Habitualmente se critican las redes sociales por lo adictivas que son, centrándose en cómo destruyen de manera paulatina la capacidad de retención o de razonamiento. Pero realmente las afectaciones de estos espacios digitales van más allá de esto, trascienden los paradigmas convencionales de racionalización, son algo más lesivo hacia la sima más honda del ser. Kant decía que no vemos el mundo como es, lo vemos como somos, y las redes se aprovechan de ello para bombardearnos con un bagaje de contenido vacío que según sus algoritmos queremos ver. Nos muestran estilos de vida irreales a los cuales “debemos” aspirar, productos que dan prestigio y que “debemos” tener. Nos muestran una realidad llena de idilios inalcanzables, un mundo espurio que se adopta como estándar; una irrealidad que no hace más que conducir directo a los miedos más prístinos de la humanidad: la insuficiencia, la soledad y el olvido.

Así, las redes tejen una prisión de espejos rotos alrededor del yo; hilos de miedo y agujas de odio confeccionan fragmentos de realidades ajenas, trazando círculos de una autorrealización imposible. Son ciclos que imponen la hiperproductividad como única vía hacia el éxito: una exigencia constante de producir, de “aportar” algo a cada instante —likes, vistas, trabajo y, sobre todo, tiempo—. El recurso más invaluable que poseemos se entrega a este pacto fáustico a cambio de la amarga ilusión de una meta que se desvanece en su propia incertidumbre.

Se nos ha adoctrinado para huir del silencio, para escapar de la introspección y de aquellos momentos en los que lo único que se escucha es el murmullo suave, pero penetrante, de aquello que quizá no queremos oír. En la era del rendimiento, la quietud se presenta como la mayor inmundicia del ser humano: un pecado imperdonable o una patología que debe erradicarse. Así hemos construido una sociedad que suele compararse con 1984, de George Orwell, pero que en muchos sentidos se asemeja más a Un mundo feliz, de Aldous Huxley. En la distopía de Huxley, la estabilidad social descansaba en el consumo y en la supresión del sufrimiento; hoy, nuestra “estabilidad” emocional depende de un flujo ininterrumpido de estímulos que nos impide habitar la tristeza y, paradójicamente, experimentar la felicidad. Porque, al final, ¿qué es la felicidad más pura sino el relieve que emerge sobre la congoja más honda?

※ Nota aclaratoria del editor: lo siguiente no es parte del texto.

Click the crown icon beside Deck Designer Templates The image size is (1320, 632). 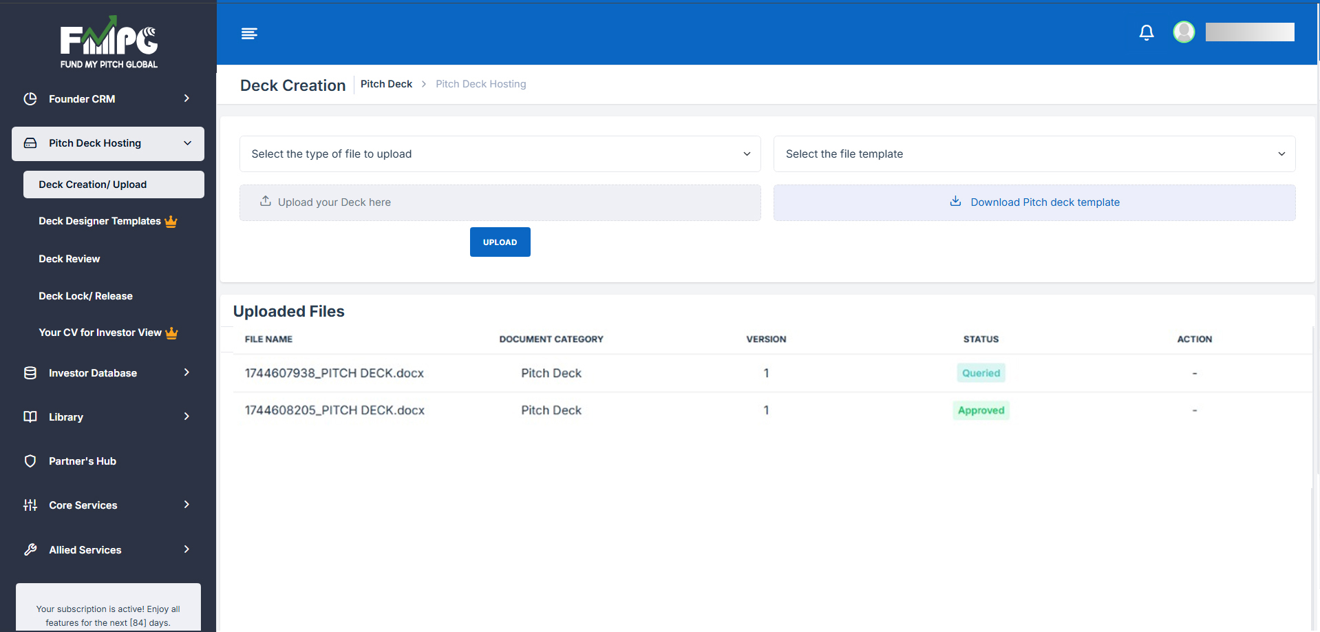pyautogui.click(x=171, y=222)
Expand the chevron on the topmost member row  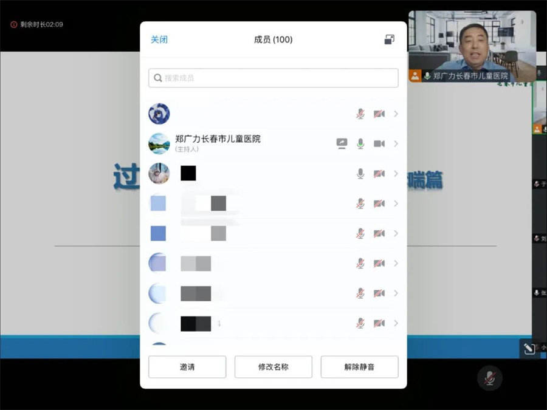coord(396,114)
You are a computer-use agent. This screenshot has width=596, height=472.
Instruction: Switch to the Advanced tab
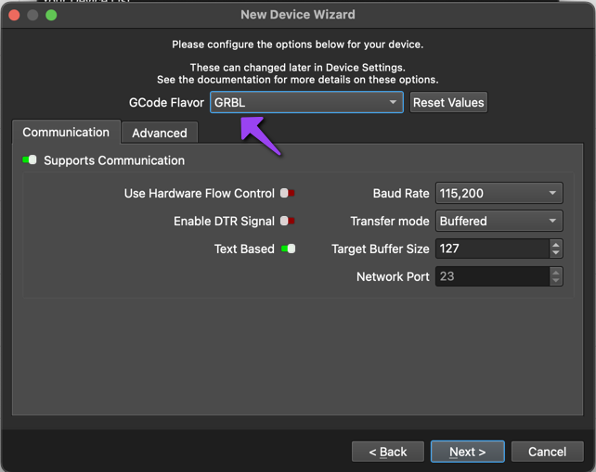pos(159,134)
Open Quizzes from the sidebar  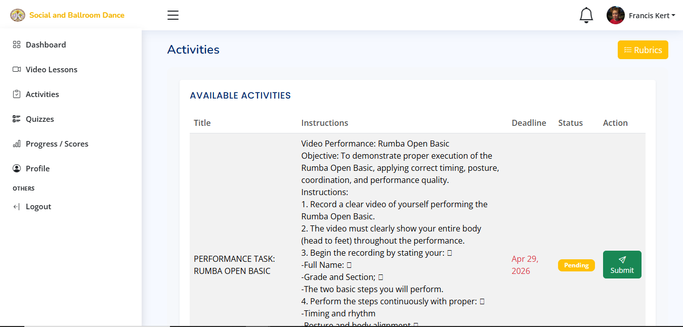click(40, 119)
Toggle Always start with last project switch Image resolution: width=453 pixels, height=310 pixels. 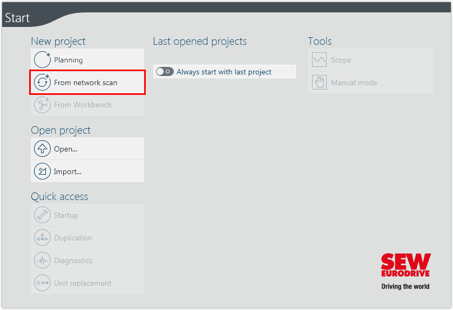[165, 72]
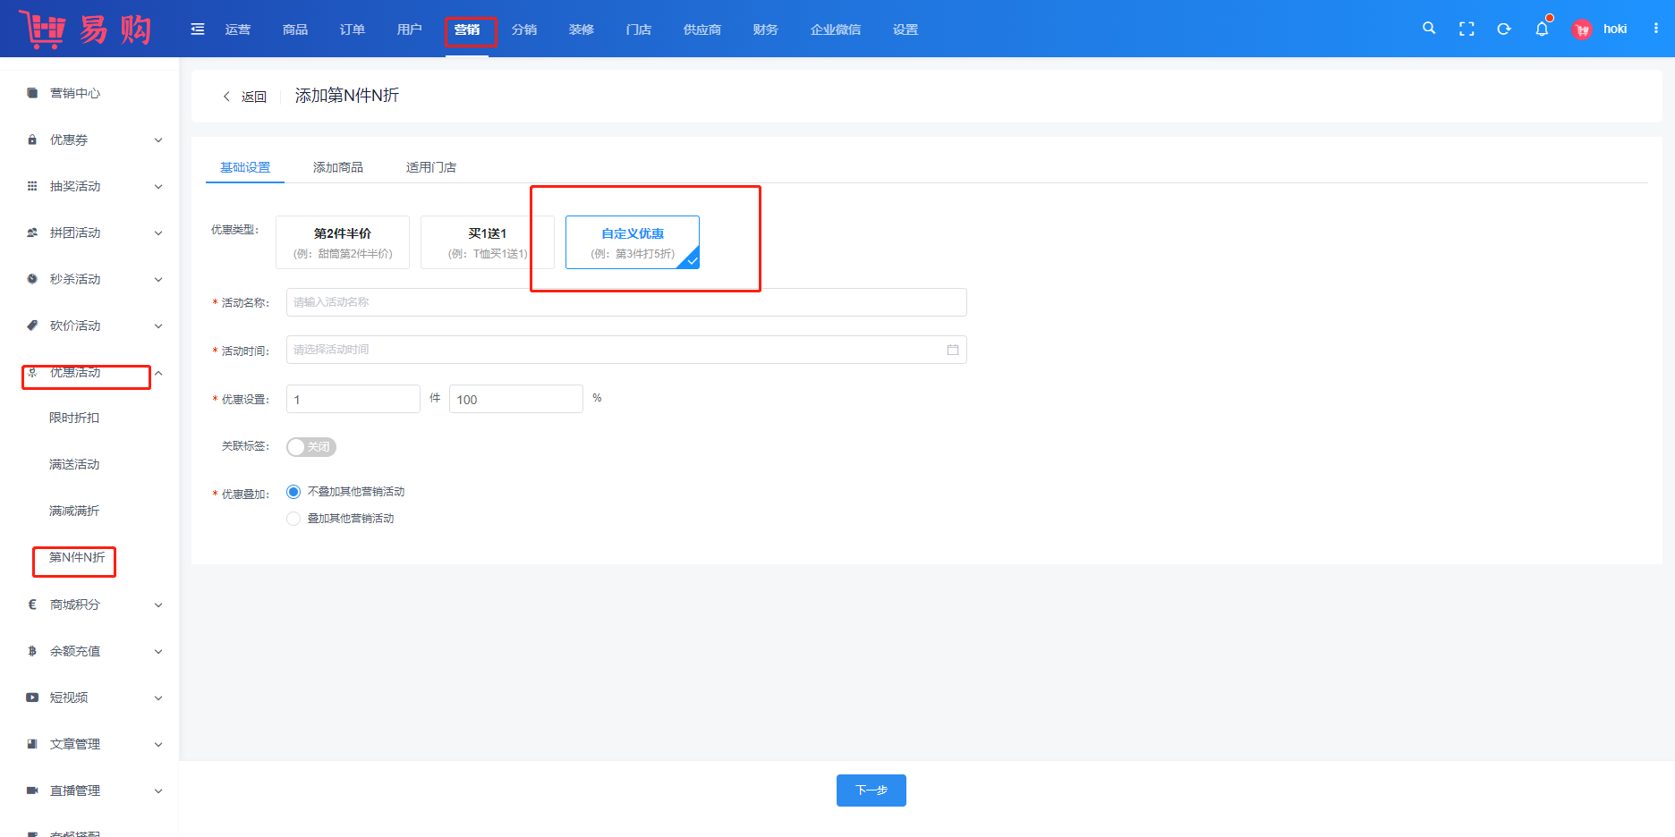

La tragedia más perniciosa de nuestra era quizá consista en haber caído bajo el dominio de un régimen tan abrumador que ha echado raíces en lo más profundo de la sociedad: un mundo que baila al compás del capital y obedece a sus exigencias; donde se abdica del yo para satisfacer los ideales de una colectividad sumida en el mismo caos. Todos nos convertimos en seres trágicos que aprenden a rechazarse mutuamente mientras intentan aprehender un yo al que no se le permite existir plenamente.

Sin embargo, entre las ruinas de un mundo mohíno, la esperanza persiste como una fuerza que busca imponerse sobre el desastre. Tal vez el acto más revolucionario de nuestra época consista en desconectarse por un instante, mirar hacia los rincones más incómodos y profundos de la conciencia y permitirse sufrir con la misma intensidad con la que se desea vivir: atravesar la tristeza más profunda para, eventualmente, abrazar la felicidad más pura.